Biden's cybersecurity strategy raises questions of liability d3sign

The shift of responsibility to software vendors in the National Cybersecurity Strategy should have all of industry asking questions.

When the Biden-Harris administration announced their new National Cybersecurity Strategy on March 2, it introduced five distinct pillars: 1) Defend Critical Infrastructure, 2) Disrupt and Dismantle Threat Actors, 3) Shape Market Forces to Drive Security and Resilience, 4) Invest in a Resilient Future, and 5) Forge International Partnerships to Pursue Shared Goals.

Arguably the most innocuous sounding of these five could prove to be the most contentious; pillar three sets out the strategic objective (3.3) to “shift liability for insecure software products and services.” This would entail, among other things, legislation that will establish liability (of manufacturers and software publishers) for insecure or vulnerable products and services. The requirement could also be seen as work to support and extend the “Securing Open Source Software Act of 2022” which is still undergoing committee scrutiny.

Shifting Responsibility from Buyers to Vendors

While the aim of moving the burden from those least capable of effecting change (the customer) to those most capable (the vendor) seems worthwhile at first glance, there are potential pitfalls that must be very carefully considered. Should software vendors be liable for vulnerabilities in the products they sell?  Are they already liable to some degree, or would new legislation be required in order to make it so?

In almost every case, the end-user license agreement for software products will reveal a host of exculpatory clauses, exonerating the vendor of responsibility for any kind of direct, indirect, consequential (and just about every other applicable adjective) damages “whatsoever” that may arise from the installation or use of (or inability to use) the software product. Is this reasonable or indeed fair?

Software products are not a tangible asset and as such escape much of the legislation that applies to the sale of goods and their fitness for purpose. However, a huge number of successful compromises of systems and enterprises arise from the exploitation of a vulnerability or flaw in an application or operating system, or a weak default configuration, and often results in direct data loss and its associated consequences such as exposure of intellectual property or personal identifiable information, brand damage, and financial loss.

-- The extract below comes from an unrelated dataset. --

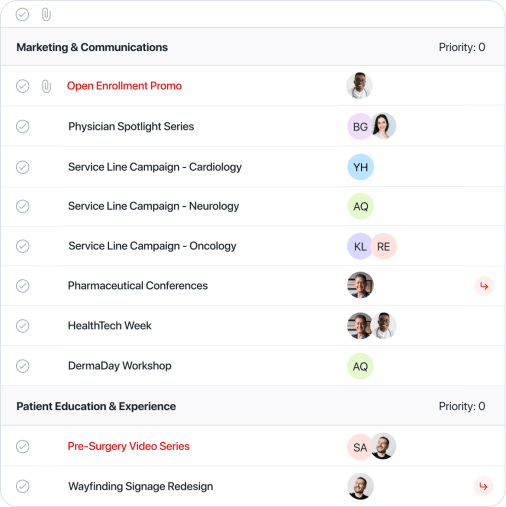This screenshot has height=507, width=506.
Task: Click the YH avatar on Cardiology campaign
Action: 360,167
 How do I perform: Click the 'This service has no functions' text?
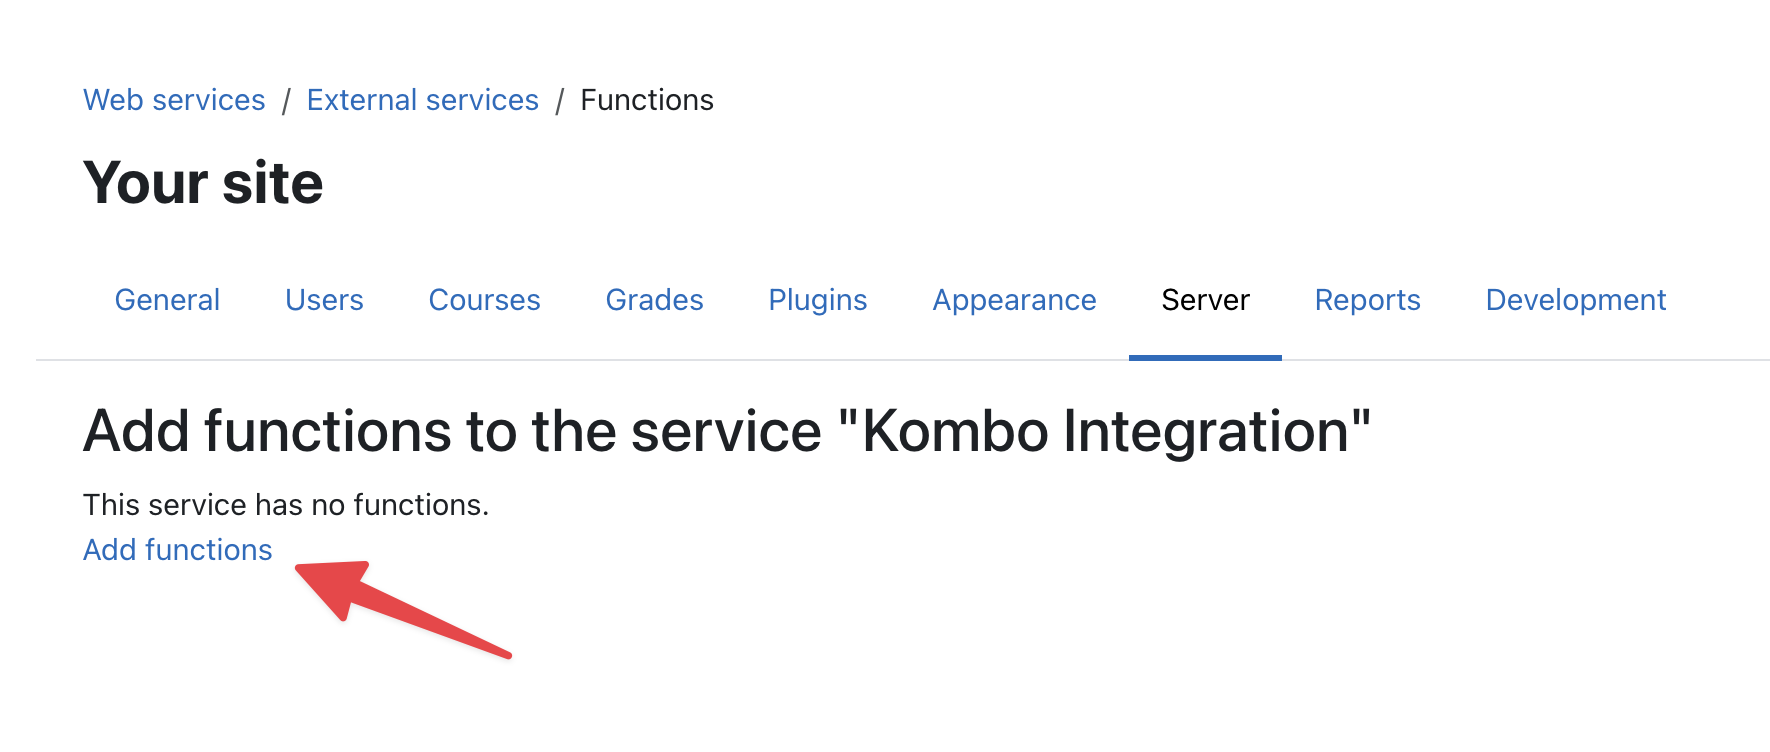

Assessing the Impact of Liability

At first glance the case for enforcing some kind of liability on vendors seems obvious. Make the vendor legally responsible for the quality of their product and thus increase their focus on secure code development and maintenance. Lower the number of vulnerabilities in published products and create an ecosystem where vendors routinely produce more robust software. The idea is not a new one. Indeed, in the United Kingdom all the way back in 2007, a House of Lords Science and Technology Committee report on personal internet security reached the following conclusion (8.15):

“We therefore recommend that the Government explore, at European level, the introduction of the principle of vendor liability within the IT industry. In the short term we recommend that such liability should be imposed on vendors (that is, software and hardware manufacturers), notwithstanding end user licensing agreements, in circumstances where negligence can be demonstrated. In the longer term, as the industry matures, a comprehensive framework of vendor liability and consumer protection should be introduced.”

Similar calls have been echoed by such luminaries as Bruce Schneier and the European Commission. But what would be the consequences and does adequate cover exist already?

The first and most obvious is that it may well increase the cost of developing software. It is impossible to create invulnerable code, so vendors would be obliged to take out unlimited liability insurance contracts against the inevitable stream of lawsuits (the cost of this being passed on to the customer).

This level of liability could effectively sound the death-knell for free and open-source software (FOSS), much of which forms the basic underpinning of today’s web-based services (for both public and private sectors) as well as the security of our communications – Particularly when the temptation might exist for companies to skimp on even the most basic of security practices, passing the buck to the software vendor when a breach occurs.

Patching Vulnerabilities is a Grey Area

Another unintended consequence could be equally costly for the buyer. What happens when the vendor releases an updated product addressing identified flaws with an earlier version? Would cover cease for the now legacy versions, obliging customers to commit to expensive and perhaps unnecessary upgrades to continue to benefit from their newfound legal protection? Where do we truly stand right now? Are those end-user license agreements worth the bits they’re written on? Is new legislation required or even worthwhile?

In the traditional defense of the ignorant, “I Am Not A Lawyer!” So, I’ll defer to the opinion of a colleague who says: “if a software vendor negligently exposes its software to vulnerabilities, in particular because of defects in the software or non-compliance with best practices, under current law it can be held liable for all consequences arising therefrom. Exculpatory clauses in end-user license agreements can limit liability but the validity of such clauses have to be examined on a case-by-case basis.”

Bear this in mind though: the vast majority of breaches involving vulnerabilities are the result of the exploitation of those for which a patch has already been released by the vendor. Even with a physical good such as a car, the vendor is not required to fix the (potentially life-endangering) fault, only to issue a recall and make the necessary changes. Is it really so different, and if you don’t respond to the recall notice, or install the patch, where should the liability lie in those cases?